--- START ---

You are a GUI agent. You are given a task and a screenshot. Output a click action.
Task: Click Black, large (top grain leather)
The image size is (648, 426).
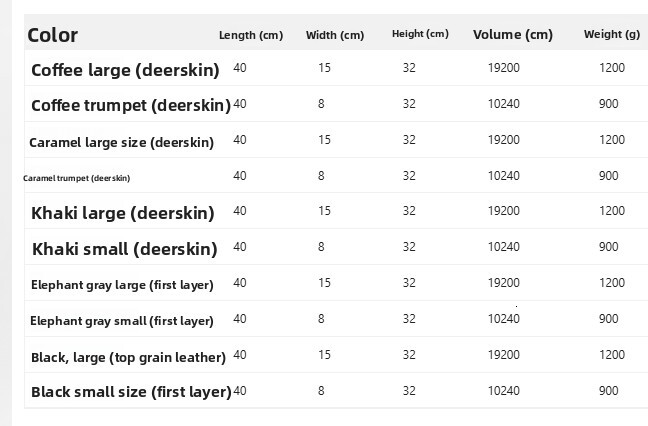(129, 357)
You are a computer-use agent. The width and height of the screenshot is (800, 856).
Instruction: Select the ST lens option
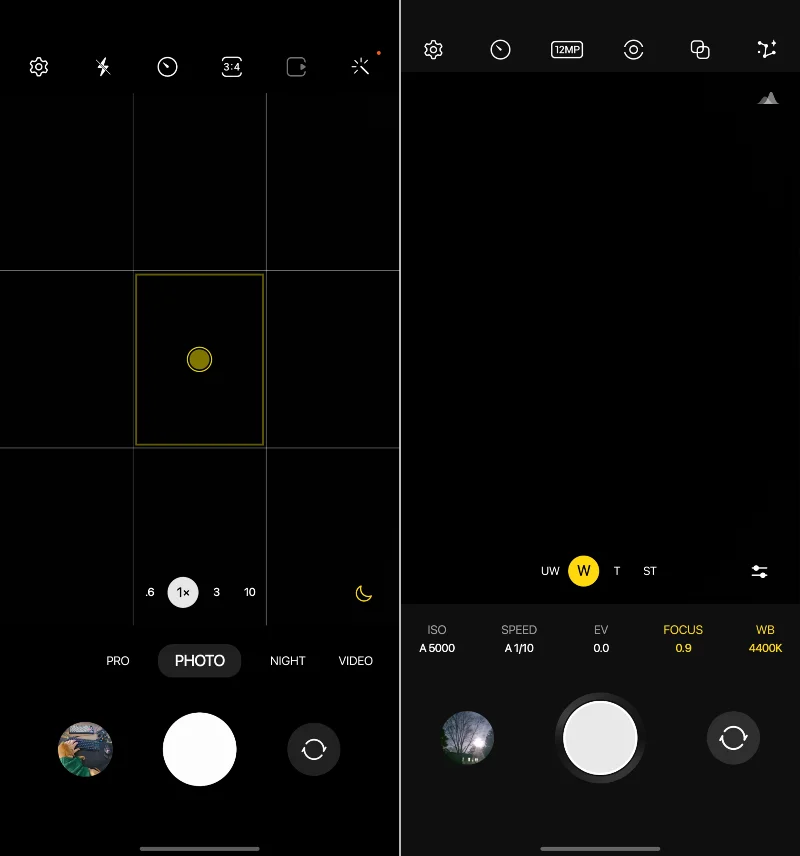click(650, 571)
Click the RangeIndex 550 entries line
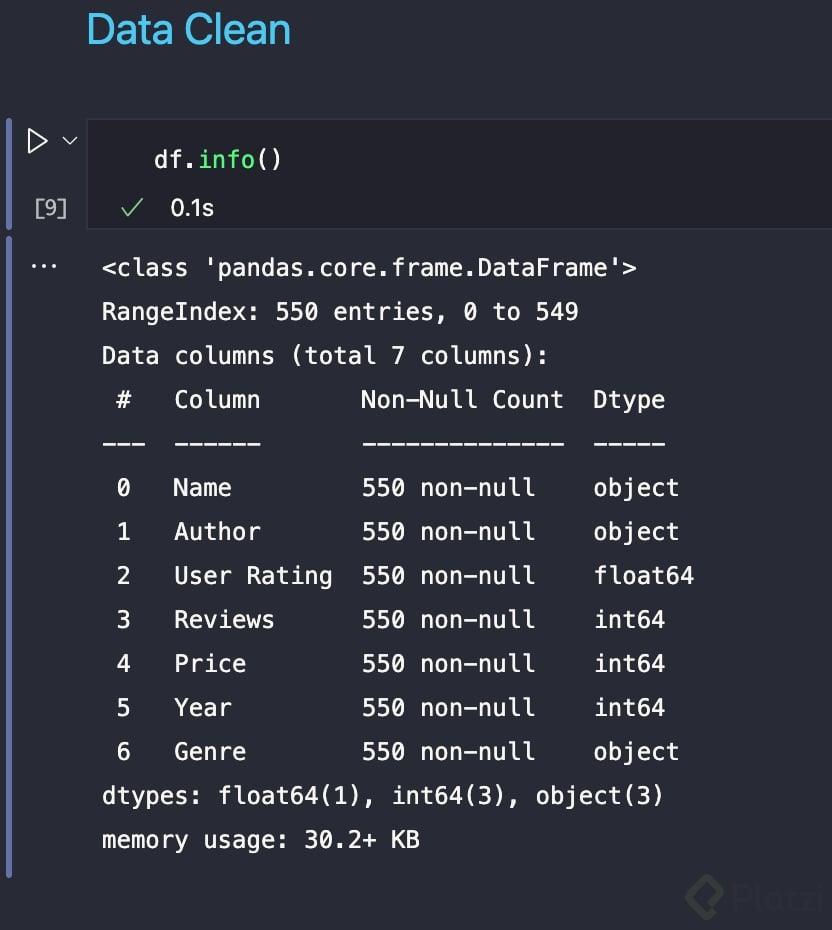This screenshot has width=832, height=930. pos(340,312)
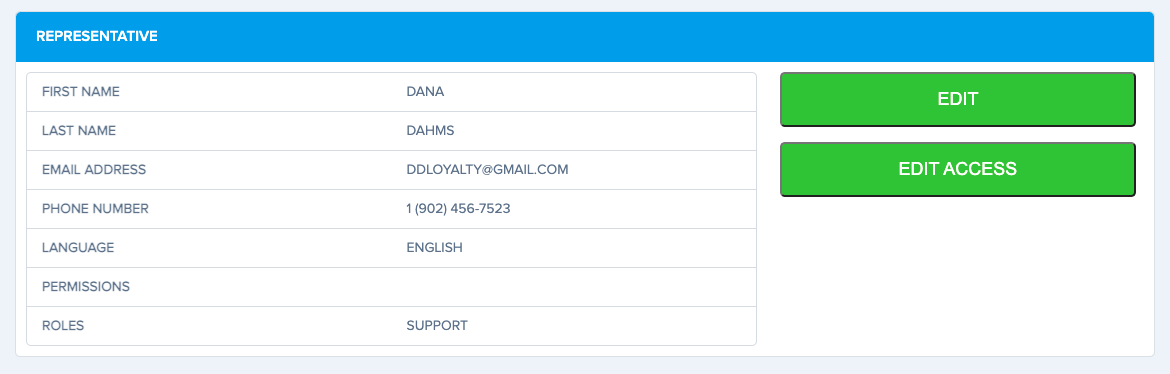
Task: Click the FIRST NAME label
Action: point(81,92)
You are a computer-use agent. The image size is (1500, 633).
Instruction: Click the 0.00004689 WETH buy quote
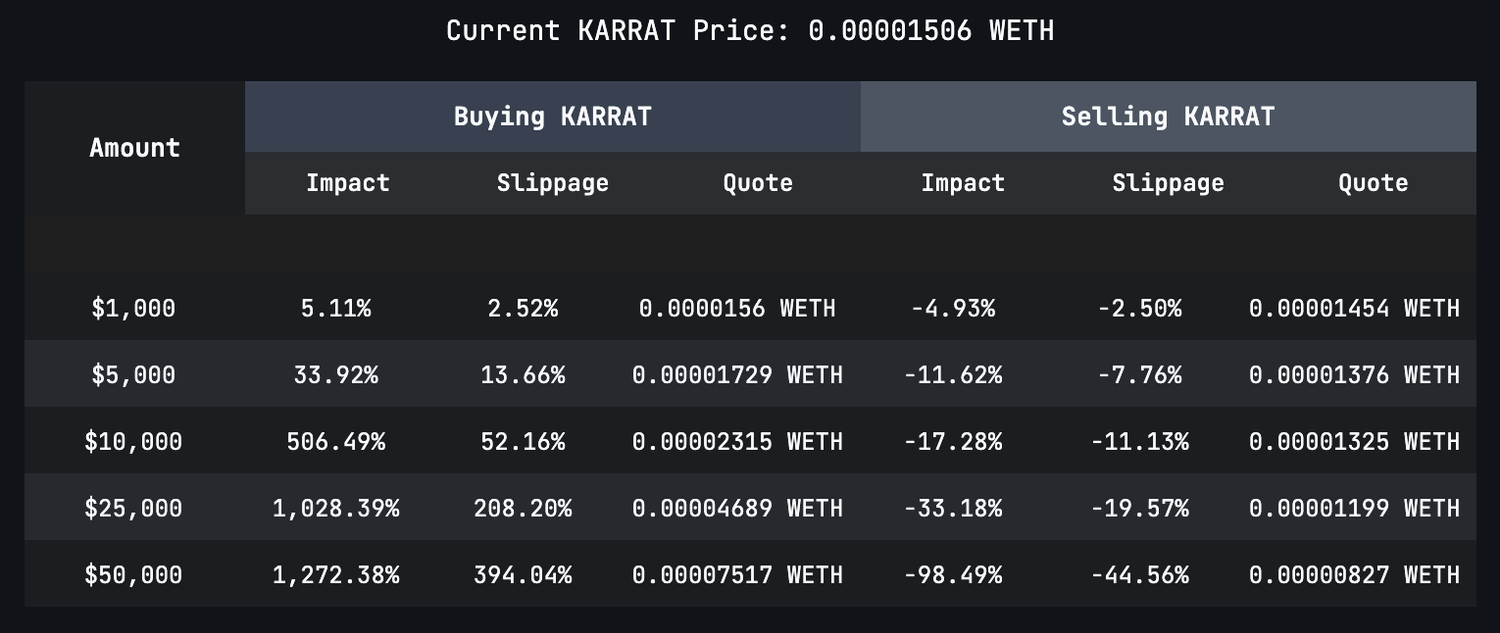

--- END ---

** WORK TASK **
Reproduce the records verbatim, omitting all images they contain.

** ANSWER BOX **
You are a GUI agent. You are given a task and a screenshot. Output a click action.
Task: Click Black, large (top grain leather)
The image size is (648, 426).
(129, 357)
You are a computer-use agent. The width and height of the screenshot is (800, 856).
Instruction: Select the ST lens option
click(650, 571)
Click the RangeIndex 550 entries line
This screenshot has width=832, height=930. pos(340,312)
Task: Click the FIRST NAME label
Action: point(81,92)
You are a computer-use agent. The image size is (1500, 633).
Instruction: Click the 0.00004689 WETH buy quote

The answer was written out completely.